**Source:**
--- BEGIN ---

It can be used for headline news, entertainment news, or editorials. It’s like an online journal but not a journal or diary because they are pretty gay. Blogs are public forums for people to run their mouth. What I like about it is the multimedia aspects of the Internet. If you believe getting on the Internet is a great way to get on the net, then you deserve a “limp dick slap.” Please stop reading now; this site is not for you.

Now that the idiots are gone, have you ever heard of podcasting? No? That’s ok. I know niggas are new to com-pu-ters and they are easily confused by them.

Podcasting is a term used to describe a collection of technologies for automatically distributing audio and video programs over the internet using a publisher/subscriber model. It differs from earlier online collections of audio or video material because it automatically transfers materials to the user's computer for later consumption; it is one example of push technology. Podcasting enables independent producers to create self-published, syndicated "radio shows," and gives broadcast radio or television programs a new distribution method (Wikipedia, ).

What about the iPod? Do you know what that is? Yea- it’s the white walkman 50 cent had in his video. Anyway, iPods are mp3 players and they use iTunes software instead of windows media player. You can use iTunes to automatically subscribe to my page. Most bloging, podcasting, vlog sites are boring (except “The Family Guy”), but you definitely can see the potential for it to catch on. Personally, I like being able to combine text, audio, and video to give the full Will Wash experience.

--- END ---

**Challenges:**
1. Summarize the passage on blogs and podcasting in three sentences.
2. Reproduce word for word everything in the passage on blogs and podcasting from "Now that the" down to "confused by them.".
The material after this passage comes from a separate source.

**Raw data:**

--- BEGIN ---

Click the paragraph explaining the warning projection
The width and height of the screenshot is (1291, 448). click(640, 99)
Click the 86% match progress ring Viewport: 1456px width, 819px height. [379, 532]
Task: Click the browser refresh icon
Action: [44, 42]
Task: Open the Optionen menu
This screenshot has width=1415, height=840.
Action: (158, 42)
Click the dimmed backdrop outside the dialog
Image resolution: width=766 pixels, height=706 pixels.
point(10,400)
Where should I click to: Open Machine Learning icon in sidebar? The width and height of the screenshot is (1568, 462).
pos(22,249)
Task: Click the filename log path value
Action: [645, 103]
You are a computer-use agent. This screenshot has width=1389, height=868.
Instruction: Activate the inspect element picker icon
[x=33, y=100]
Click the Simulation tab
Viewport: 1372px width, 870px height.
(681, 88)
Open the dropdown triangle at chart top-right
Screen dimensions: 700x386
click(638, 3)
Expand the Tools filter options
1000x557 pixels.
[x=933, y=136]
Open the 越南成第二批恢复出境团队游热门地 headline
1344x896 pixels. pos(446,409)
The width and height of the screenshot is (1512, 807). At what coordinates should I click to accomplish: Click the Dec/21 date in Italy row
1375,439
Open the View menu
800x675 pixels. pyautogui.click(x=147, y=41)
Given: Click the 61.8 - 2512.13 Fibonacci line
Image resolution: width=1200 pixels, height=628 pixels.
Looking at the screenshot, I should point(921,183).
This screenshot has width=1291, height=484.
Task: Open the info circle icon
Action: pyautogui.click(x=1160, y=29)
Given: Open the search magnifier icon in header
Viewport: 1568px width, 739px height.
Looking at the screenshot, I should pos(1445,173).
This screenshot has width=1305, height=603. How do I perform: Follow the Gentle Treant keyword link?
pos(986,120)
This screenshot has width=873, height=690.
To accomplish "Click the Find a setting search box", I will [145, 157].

--- END ---

**Responses to the exercise:**
1. Blogs are described as public forums that can carry headline news, entertainment news, or editorials, and the writer values the multimedia aspects of the Internet. Podcasting is a set of technologies that automatically distributes audio and video programs over the internet through a publisher/subscriber model, letting independent producers create self-published, syndicated "radio shows." iPods are mp3 players that use iTunes, which can automatically subscribe to the writer's page, and the writer likes combining text, audio, and video.

2.
Now that the idiots are gone, have you ever heard of podcasting? No? That’s ok. I know niggas are new to com-pu-ters and they are easily confused by them.